> _What you have to do_
Scan the listing below for "accomplish", then report every line that has it.

> _The data_
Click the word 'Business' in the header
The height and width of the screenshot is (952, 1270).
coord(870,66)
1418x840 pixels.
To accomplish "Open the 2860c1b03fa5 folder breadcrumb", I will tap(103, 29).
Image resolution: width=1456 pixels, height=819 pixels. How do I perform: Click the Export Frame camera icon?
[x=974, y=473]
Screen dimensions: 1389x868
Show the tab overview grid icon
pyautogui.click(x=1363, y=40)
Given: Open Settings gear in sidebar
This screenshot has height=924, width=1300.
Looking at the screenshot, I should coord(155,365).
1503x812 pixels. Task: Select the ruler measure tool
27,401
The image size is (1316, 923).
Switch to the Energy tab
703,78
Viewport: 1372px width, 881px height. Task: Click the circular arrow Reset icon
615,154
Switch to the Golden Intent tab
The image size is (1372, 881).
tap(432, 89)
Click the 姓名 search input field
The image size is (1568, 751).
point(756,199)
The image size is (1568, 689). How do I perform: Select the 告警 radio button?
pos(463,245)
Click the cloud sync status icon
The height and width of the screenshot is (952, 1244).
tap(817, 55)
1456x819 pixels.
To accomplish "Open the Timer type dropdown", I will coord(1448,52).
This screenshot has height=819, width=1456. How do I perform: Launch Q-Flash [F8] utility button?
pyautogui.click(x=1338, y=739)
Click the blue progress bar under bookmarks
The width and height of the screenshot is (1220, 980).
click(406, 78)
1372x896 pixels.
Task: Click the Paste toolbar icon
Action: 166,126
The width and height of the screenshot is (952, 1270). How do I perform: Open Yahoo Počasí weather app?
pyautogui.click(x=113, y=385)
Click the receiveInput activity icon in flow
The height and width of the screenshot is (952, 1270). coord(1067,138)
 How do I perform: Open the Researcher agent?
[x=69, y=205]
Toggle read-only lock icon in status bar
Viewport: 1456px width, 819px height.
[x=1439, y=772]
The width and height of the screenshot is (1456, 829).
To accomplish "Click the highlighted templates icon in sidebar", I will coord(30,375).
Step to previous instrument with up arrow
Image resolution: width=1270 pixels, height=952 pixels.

> _Worked solution_
To accomplish "Open the 2860c1b03fa5 folder breadcrumb", I will tap(103, 29).
To accomplish "Open the Timer type dropdown", I will coord(1448,52).
To accomplish "Click the highlighted templates icon in sidebar", I will coord(30,375).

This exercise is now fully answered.